▸ **Required work**
Copy the entries below word for word, starting at the line containing "Identify the location of list-item: 2018-11-13" and ending at the line containing "coordinates (228, 245).", both lines included.

▸ **Provided material**
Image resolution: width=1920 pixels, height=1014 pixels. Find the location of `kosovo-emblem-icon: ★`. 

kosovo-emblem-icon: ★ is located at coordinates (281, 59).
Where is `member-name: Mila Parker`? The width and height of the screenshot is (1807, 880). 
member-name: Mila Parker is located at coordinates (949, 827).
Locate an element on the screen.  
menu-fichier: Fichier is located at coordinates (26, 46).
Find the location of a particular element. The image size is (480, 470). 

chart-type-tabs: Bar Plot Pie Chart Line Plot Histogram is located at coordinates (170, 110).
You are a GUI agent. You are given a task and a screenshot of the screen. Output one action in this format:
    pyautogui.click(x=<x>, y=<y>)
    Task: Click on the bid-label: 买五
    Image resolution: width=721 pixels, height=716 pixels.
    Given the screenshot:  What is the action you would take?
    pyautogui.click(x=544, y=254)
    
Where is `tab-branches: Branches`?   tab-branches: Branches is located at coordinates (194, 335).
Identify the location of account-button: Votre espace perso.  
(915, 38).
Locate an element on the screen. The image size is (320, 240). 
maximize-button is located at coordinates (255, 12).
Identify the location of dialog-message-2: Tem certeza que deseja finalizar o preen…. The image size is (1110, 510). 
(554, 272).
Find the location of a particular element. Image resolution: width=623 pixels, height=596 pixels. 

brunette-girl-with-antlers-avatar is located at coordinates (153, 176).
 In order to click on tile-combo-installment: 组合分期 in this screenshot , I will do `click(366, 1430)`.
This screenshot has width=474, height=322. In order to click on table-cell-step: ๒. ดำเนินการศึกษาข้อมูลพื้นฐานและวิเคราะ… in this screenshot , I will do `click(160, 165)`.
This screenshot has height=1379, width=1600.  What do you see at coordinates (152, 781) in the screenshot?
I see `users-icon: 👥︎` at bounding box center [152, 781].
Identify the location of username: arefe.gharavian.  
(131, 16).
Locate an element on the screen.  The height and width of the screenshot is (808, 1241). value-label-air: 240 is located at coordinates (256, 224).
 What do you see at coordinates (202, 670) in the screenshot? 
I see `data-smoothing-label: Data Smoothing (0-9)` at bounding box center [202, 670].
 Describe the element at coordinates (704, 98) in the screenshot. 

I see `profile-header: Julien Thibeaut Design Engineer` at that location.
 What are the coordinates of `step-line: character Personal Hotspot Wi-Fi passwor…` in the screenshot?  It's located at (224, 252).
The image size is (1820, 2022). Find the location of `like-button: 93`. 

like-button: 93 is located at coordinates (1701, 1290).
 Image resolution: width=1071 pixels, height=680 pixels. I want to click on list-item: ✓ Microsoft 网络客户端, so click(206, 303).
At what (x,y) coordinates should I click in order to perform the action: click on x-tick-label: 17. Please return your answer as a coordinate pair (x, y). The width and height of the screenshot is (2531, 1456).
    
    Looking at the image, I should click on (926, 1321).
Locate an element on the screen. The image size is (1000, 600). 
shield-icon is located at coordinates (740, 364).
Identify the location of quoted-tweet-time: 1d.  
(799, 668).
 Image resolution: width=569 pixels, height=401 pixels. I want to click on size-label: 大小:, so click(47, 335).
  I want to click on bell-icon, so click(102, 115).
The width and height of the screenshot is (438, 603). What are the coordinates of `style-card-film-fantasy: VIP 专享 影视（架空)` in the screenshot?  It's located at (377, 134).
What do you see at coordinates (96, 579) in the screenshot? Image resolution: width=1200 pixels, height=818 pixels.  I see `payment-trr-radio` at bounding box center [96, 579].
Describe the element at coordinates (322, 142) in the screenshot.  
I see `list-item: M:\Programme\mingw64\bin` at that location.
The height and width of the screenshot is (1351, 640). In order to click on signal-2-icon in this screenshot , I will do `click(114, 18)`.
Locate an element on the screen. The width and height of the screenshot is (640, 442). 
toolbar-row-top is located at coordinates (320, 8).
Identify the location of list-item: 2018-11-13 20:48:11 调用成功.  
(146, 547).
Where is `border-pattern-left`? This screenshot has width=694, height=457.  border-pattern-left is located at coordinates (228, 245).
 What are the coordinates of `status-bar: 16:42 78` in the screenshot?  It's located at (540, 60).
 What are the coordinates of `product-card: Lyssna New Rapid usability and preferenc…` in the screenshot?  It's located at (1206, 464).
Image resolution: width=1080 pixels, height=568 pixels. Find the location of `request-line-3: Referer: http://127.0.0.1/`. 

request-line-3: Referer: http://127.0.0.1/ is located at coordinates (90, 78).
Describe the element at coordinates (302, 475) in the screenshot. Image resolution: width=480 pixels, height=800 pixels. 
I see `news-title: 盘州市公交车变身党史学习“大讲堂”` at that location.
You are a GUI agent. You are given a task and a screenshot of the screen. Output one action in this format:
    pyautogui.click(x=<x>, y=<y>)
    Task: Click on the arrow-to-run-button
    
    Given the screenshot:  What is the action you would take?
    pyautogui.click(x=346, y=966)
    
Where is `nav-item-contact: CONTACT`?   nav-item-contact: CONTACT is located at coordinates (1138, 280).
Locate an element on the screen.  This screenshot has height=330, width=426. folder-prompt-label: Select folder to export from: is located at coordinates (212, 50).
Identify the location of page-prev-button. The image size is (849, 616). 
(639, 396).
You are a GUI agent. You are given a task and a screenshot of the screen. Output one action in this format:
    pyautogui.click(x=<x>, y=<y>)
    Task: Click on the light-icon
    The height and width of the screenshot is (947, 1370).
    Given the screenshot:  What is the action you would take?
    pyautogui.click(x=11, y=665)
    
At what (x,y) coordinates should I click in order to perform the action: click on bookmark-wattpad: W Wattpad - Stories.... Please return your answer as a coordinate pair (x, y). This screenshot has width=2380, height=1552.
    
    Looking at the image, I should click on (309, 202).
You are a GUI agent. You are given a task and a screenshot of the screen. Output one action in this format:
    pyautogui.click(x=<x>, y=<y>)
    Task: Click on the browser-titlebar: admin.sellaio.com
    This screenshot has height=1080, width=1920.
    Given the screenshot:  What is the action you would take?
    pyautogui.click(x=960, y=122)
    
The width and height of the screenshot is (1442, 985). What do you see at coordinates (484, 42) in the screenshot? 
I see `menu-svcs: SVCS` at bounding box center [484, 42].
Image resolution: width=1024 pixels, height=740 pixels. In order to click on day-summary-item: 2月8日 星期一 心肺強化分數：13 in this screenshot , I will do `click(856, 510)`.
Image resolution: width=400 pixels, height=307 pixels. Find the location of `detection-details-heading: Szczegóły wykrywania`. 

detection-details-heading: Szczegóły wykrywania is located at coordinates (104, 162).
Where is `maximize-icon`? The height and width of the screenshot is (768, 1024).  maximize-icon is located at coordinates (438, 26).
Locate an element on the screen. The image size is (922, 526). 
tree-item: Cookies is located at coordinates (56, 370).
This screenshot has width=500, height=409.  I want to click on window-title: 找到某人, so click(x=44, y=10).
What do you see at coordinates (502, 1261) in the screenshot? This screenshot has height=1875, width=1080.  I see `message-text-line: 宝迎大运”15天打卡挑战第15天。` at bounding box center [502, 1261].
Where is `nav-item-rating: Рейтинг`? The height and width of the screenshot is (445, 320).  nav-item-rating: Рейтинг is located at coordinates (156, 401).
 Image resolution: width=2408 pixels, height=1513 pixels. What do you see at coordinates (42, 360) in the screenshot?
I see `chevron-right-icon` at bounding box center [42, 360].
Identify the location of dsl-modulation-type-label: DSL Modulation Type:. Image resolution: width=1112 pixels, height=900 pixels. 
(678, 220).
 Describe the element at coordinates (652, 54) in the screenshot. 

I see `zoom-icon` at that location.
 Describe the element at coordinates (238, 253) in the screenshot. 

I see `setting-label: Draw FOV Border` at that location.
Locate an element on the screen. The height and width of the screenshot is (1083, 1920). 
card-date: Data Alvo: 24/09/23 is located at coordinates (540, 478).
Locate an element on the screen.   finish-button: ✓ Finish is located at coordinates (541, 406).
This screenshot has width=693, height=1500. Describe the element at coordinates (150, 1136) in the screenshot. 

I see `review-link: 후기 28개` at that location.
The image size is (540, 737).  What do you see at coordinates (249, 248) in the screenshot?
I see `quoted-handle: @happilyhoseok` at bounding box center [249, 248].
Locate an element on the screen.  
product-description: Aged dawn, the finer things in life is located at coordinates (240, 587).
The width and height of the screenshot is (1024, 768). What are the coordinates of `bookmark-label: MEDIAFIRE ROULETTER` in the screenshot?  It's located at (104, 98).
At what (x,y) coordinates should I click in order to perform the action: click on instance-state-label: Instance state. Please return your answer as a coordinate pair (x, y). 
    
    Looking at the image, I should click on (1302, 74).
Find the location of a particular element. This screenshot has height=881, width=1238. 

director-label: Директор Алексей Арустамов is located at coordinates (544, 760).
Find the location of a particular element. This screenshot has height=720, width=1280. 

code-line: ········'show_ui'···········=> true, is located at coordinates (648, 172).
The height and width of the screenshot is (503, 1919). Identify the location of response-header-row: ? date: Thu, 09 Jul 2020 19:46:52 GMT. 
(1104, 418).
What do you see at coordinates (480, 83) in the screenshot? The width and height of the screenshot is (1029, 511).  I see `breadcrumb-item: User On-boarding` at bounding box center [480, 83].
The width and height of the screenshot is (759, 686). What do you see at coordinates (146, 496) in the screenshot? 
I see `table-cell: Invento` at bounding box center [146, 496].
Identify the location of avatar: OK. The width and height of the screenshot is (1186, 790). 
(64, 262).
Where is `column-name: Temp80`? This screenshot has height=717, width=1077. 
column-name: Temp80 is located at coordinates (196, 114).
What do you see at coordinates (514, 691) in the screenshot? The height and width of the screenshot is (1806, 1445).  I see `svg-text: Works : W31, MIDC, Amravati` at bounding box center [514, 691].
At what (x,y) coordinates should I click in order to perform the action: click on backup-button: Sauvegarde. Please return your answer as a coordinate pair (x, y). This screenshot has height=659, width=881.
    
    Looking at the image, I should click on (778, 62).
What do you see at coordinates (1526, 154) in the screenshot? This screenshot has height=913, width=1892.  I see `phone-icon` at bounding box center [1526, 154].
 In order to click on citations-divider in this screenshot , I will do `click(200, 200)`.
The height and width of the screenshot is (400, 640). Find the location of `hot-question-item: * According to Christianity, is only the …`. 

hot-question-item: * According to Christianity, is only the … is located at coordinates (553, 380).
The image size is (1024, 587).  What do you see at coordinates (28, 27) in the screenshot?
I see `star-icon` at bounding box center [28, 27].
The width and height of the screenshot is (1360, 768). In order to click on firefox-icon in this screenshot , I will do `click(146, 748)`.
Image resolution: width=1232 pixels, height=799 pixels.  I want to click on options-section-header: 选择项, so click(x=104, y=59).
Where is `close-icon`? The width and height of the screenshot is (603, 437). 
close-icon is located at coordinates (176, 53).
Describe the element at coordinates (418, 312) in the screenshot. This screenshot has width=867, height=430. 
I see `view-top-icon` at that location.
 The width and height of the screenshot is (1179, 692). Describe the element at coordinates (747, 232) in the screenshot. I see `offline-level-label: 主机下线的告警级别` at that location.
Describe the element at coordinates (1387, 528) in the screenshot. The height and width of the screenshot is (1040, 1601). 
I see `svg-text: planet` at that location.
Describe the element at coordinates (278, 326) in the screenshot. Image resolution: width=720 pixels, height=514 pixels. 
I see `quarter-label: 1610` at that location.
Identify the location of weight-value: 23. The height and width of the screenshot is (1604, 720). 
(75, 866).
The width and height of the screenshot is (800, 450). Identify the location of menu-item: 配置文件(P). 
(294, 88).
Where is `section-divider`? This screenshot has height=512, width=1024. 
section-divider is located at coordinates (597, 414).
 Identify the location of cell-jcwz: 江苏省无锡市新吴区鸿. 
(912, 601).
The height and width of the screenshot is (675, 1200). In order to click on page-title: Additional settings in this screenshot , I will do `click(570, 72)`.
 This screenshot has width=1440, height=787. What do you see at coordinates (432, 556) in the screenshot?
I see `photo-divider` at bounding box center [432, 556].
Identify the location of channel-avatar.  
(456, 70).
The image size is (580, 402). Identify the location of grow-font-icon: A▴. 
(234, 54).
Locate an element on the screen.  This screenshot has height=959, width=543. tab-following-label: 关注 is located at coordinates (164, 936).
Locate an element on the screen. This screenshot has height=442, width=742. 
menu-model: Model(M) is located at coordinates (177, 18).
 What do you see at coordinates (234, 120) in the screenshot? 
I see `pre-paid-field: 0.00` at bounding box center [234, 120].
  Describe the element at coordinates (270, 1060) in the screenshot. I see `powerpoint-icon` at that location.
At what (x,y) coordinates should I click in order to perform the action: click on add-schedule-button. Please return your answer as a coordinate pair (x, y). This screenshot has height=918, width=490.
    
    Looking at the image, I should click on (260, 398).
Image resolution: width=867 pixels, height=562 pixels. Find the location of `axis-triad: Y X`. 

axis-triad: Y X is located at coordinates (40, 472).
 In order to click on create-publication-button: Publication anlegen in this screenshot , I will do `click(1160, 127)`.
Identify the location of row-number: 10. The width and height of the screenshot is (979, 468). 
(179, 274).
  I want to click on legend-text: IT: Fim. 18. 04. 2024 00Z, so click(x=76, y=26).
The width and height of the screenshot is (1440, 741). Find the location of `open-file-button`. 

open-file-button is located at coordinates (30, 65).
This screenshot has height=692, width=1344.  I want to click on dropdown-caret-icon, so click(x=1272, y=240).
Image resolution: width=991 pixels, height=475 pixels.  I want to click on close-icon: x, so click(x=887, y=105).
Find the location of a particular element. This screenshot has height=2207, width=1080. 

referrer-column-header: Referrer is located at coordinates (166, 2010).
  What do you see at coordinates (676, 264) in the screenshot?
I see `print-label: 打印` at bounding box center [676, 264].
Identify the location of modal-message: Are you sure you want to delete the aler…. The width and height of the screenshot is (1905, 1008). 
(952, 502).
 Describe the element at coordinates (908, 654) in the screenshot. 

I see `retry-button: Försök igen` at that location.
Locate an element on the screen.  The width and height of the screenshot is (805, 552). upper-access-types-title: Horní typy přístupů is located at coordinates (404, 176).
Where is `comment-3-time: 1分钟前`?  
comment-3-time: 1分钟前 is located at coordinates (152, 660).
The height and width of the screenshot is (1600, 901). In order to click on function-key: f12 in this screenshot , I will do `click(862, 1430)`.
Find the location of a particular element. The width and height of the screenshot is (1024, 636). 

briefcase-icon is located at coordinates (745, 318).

▸ **Solution for this problem**
Identify the location of list-item: 2018-11-13 20:48:11 调用成功.  
(146, 547).
Where is `border-pattern-left`? This screenshot has width=694, height=457.  border-pattern-left is located at coordinates (228, 245).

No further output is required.